WHAT TO DO: Please copy each of the following items word for word, leaving out the pictures.
* BEGIN DATA PROVIDED *
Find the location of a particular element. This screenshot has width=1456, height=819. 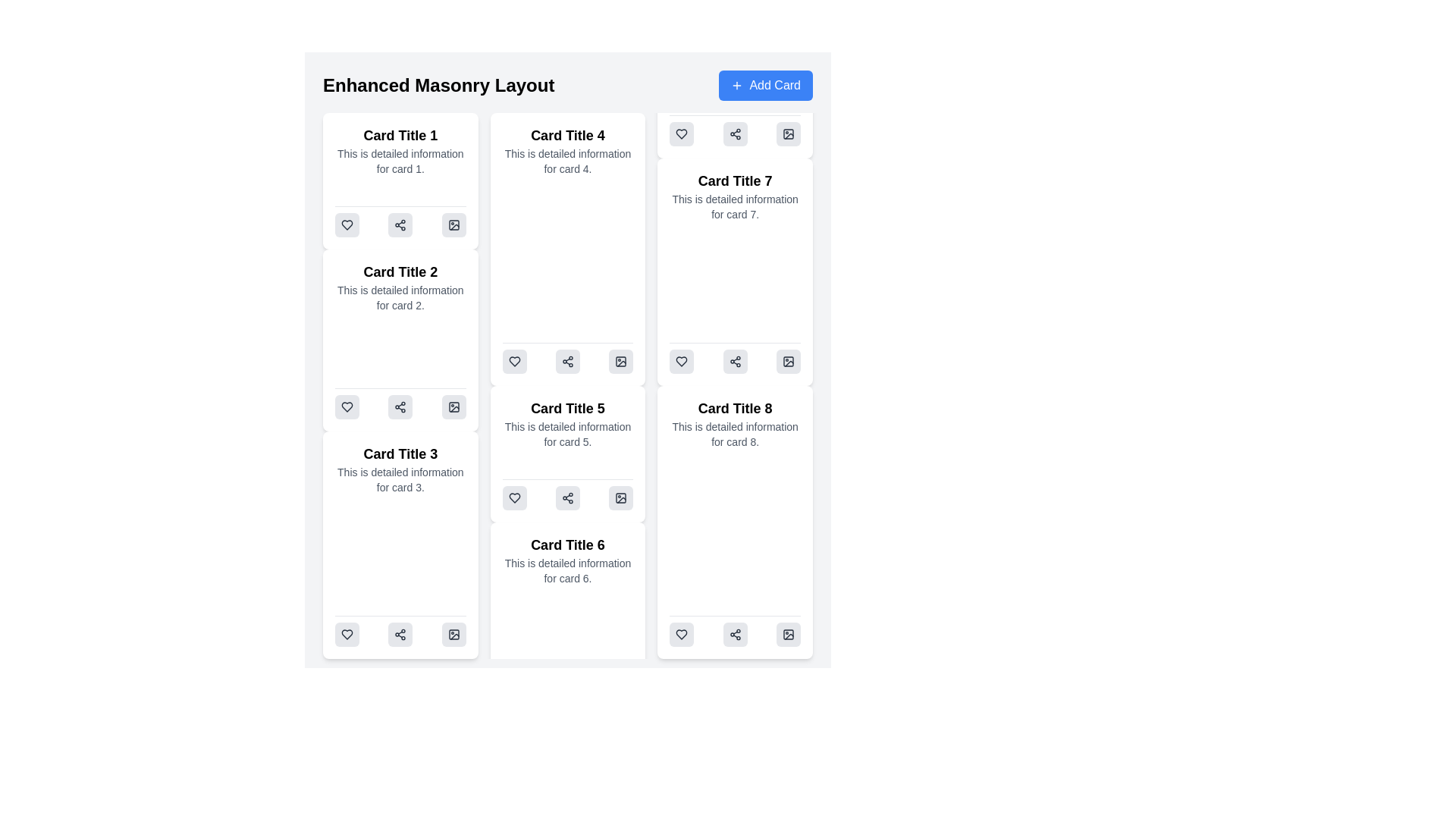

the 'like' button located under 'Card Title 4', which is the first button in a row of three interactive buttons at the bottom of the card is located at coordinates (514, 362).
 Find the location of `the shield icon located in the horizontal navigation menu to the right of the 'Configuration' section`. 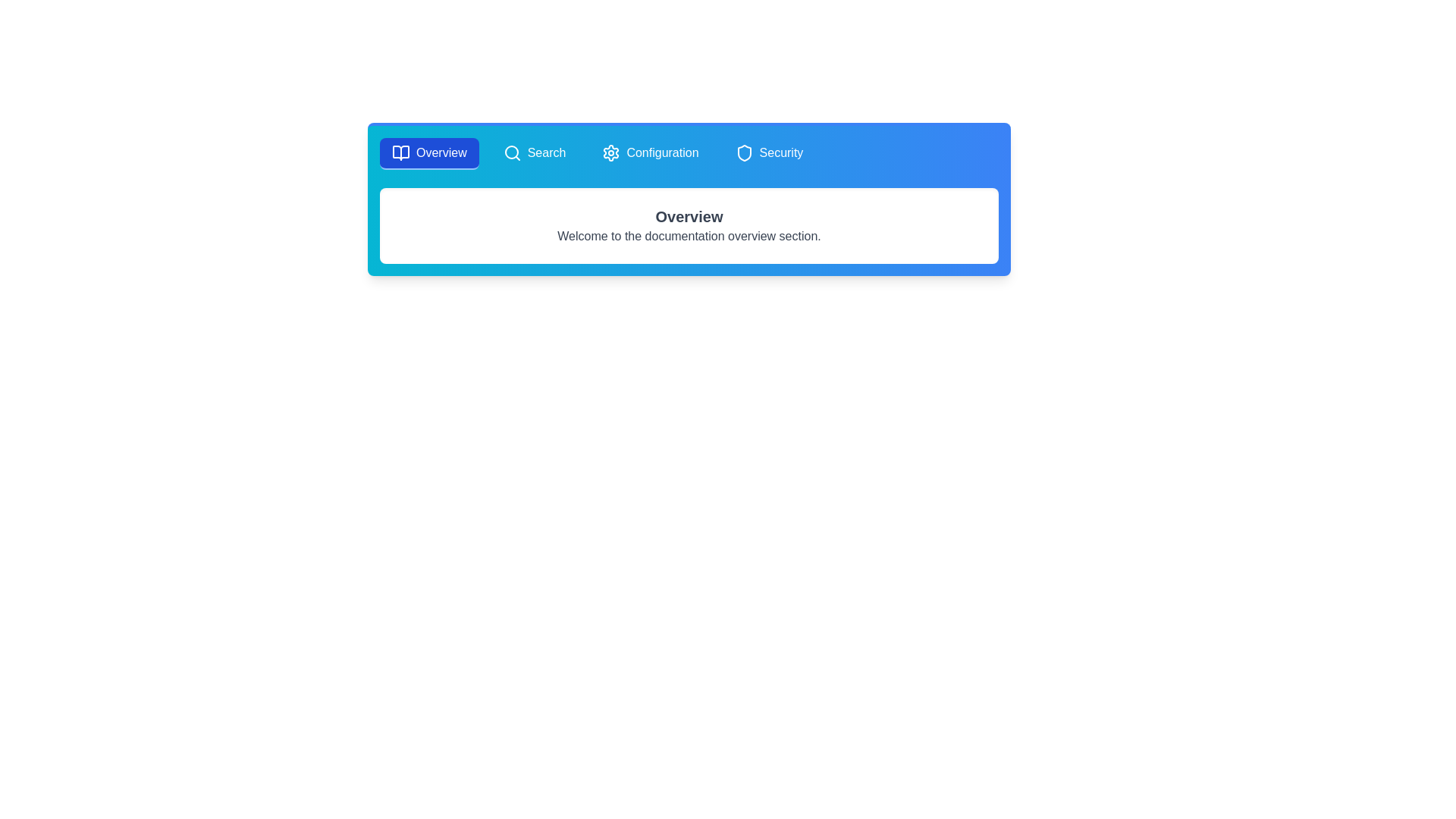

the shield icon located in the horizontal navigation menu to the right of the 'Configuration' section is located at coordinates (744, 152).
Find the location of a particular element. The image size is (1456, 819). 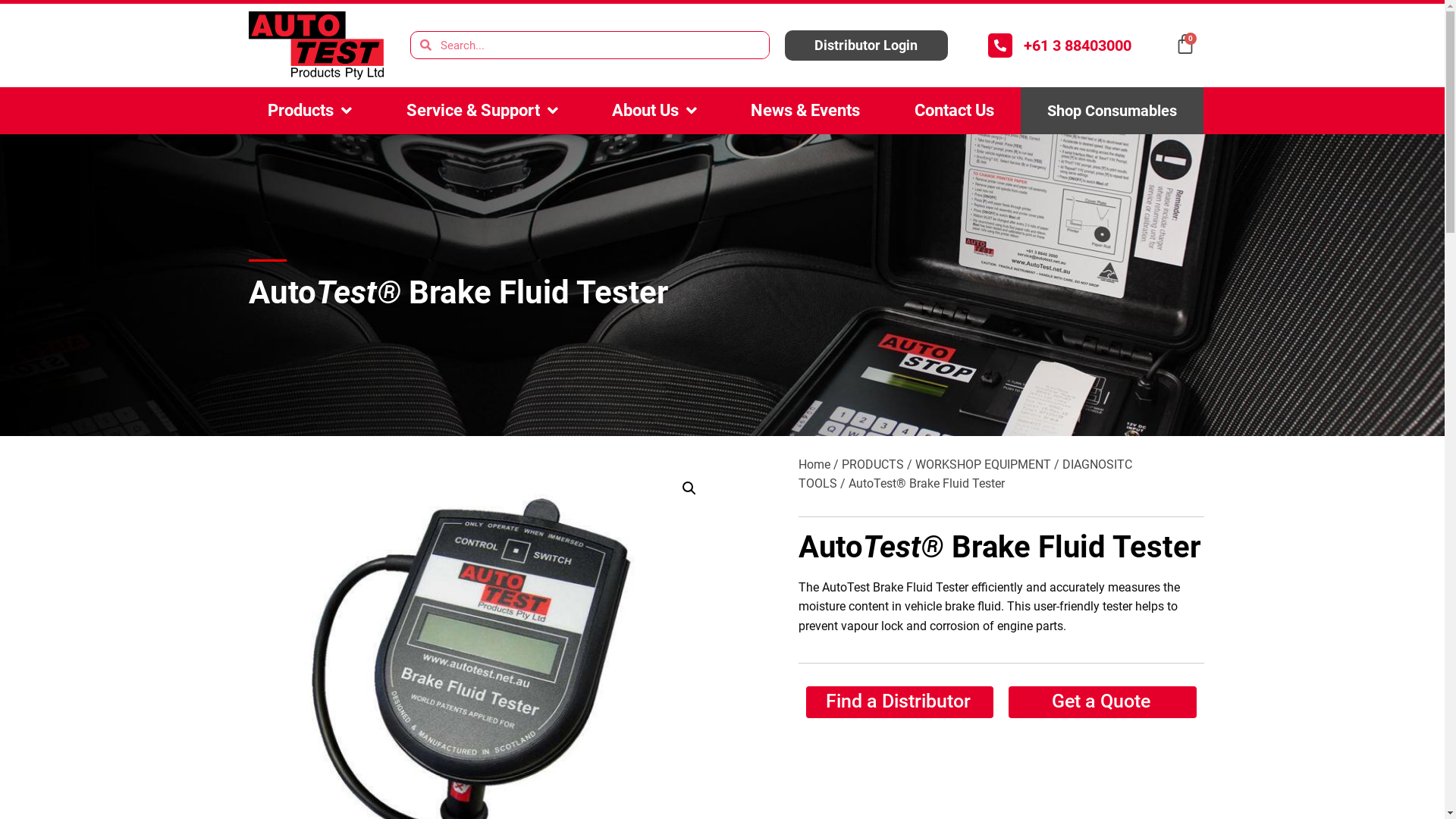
* END DATA PROVIDED *
RESPONSE:
Find the location of a particular element. This screenshot has width=1456, height=819. 

the 'like' button located under 'Card Title 4', which is the first button in a row of three interactive buttons at the bottom of the card is located at coordinates (514, 362).
 Find the location of `the shield icon located in the horizontal navigation menu to the right of the 'Configuration' section`. 

the shield icon located in the horizontal navigation menu to the right of the 'Configuration' section is located at coordinates (744, 152).
Find the location of a particular element. The image size is (1456, 819). 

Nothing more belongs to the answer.